TASK OBJECTIVE: What you return must be the lines of the data that hold the word "Viewport".

EXCERPTED DATA:
- Opening Delimiter -

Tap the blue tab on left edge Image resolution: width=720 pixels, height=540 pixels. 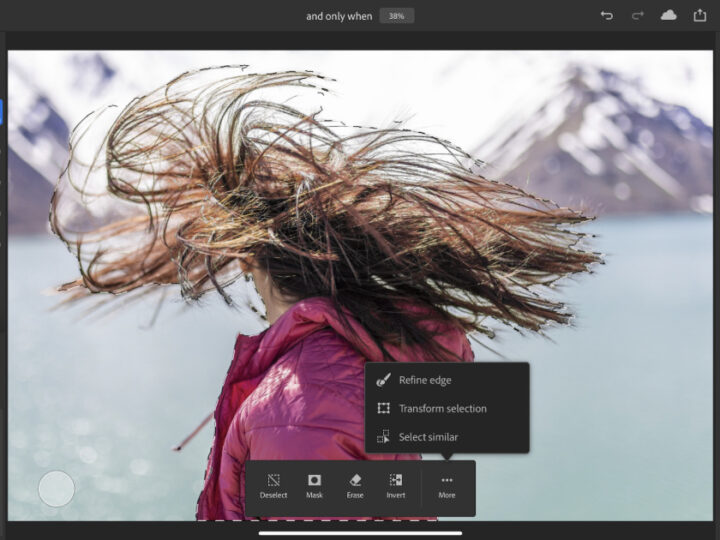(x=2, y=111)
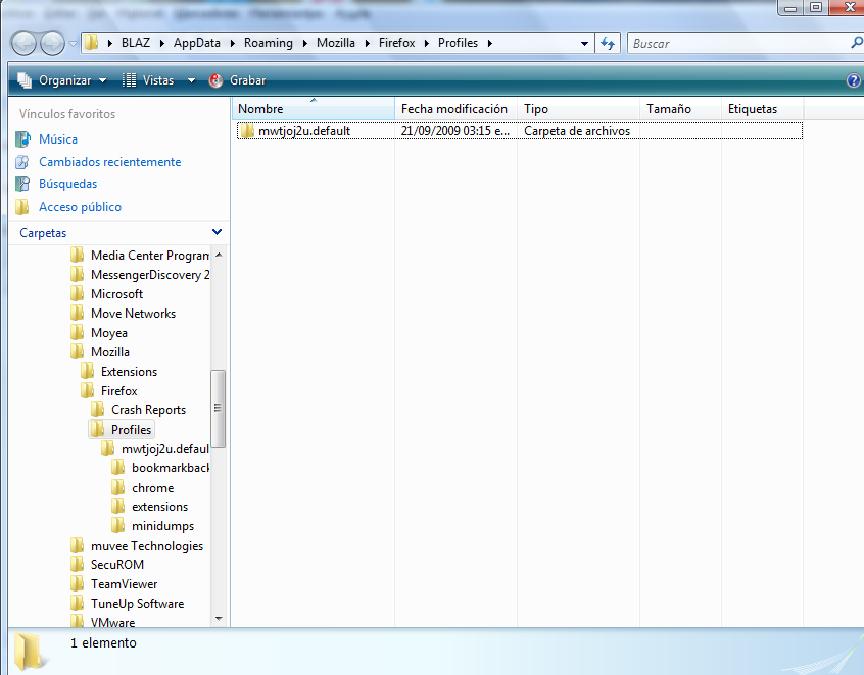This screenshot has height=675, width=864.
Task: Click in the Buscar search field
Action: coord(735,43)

- Closing Delimiter -
- Opening Delimiter -

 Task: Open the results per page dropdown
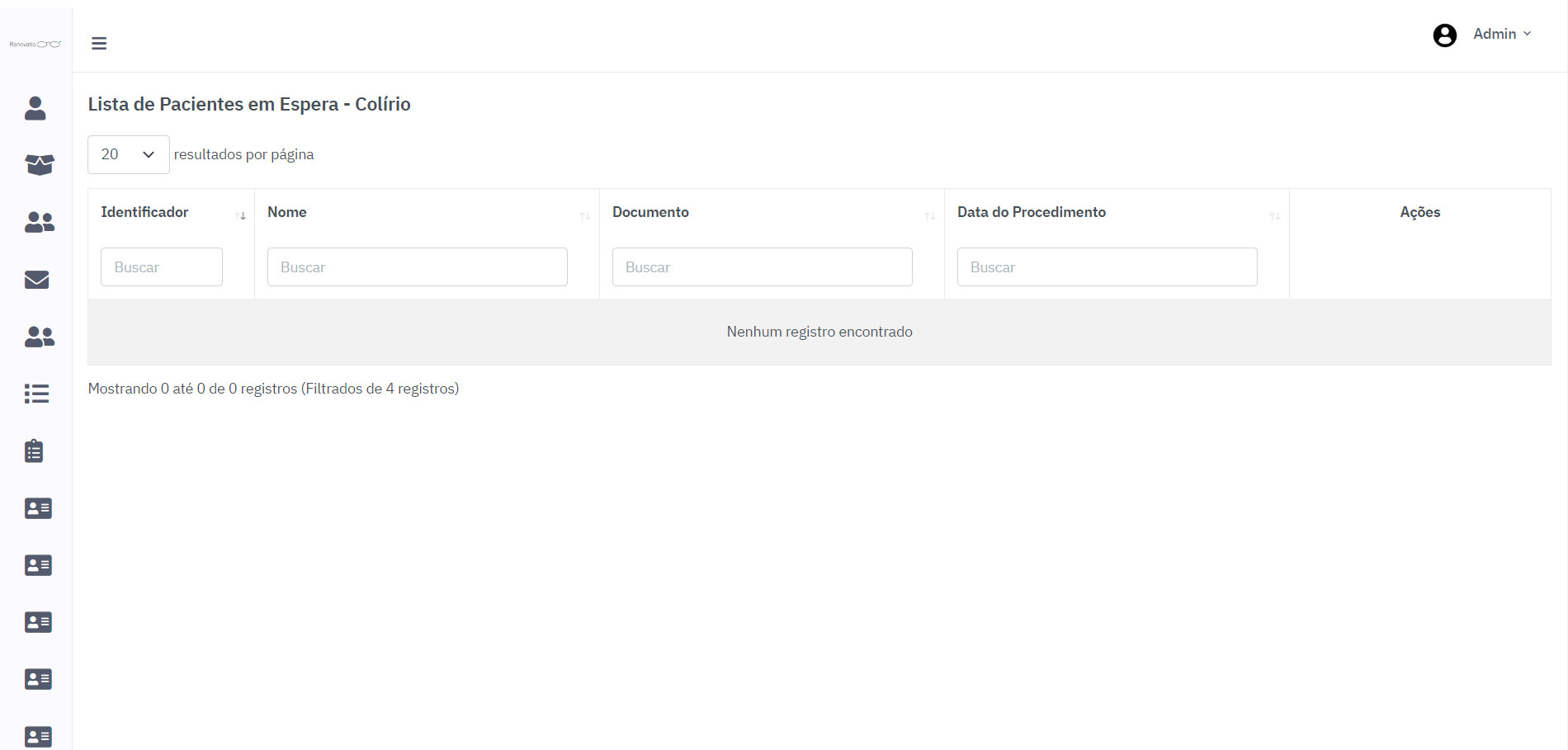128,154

- Closing Delimiter -
- Opening Delimiter -

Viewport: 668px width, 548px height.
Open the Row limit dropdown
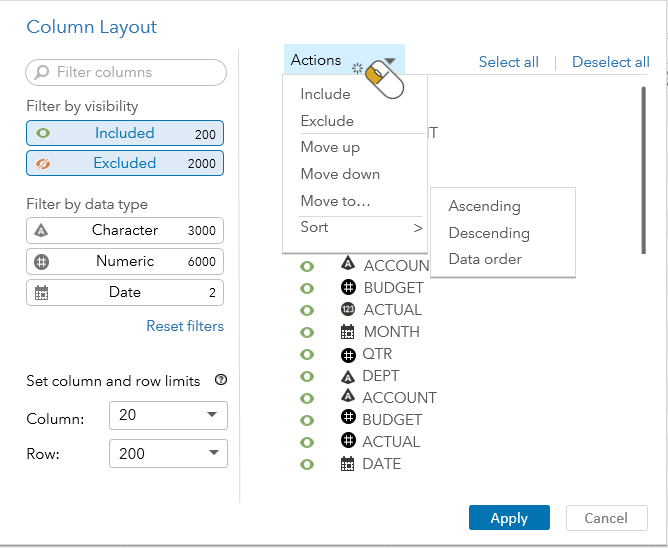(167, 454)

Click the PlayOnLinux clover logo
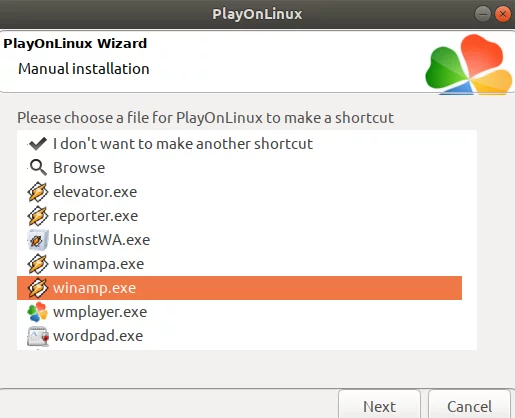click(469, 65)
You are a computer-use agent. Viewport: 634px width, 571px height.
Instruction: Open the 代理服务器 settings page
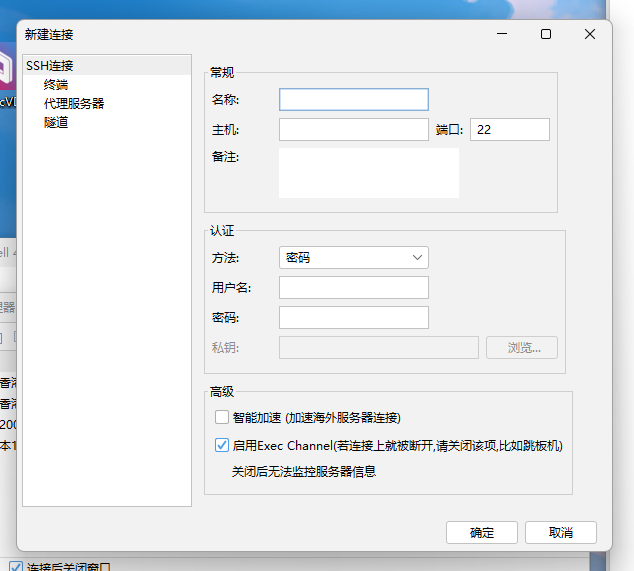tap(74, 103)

- Closing Delimiter -

SOLUTION FOR THIS PROBLEM:
Viewport: 668px width, 548px height.
You are a computer-use agent. Viewport: 634px width, 571px height.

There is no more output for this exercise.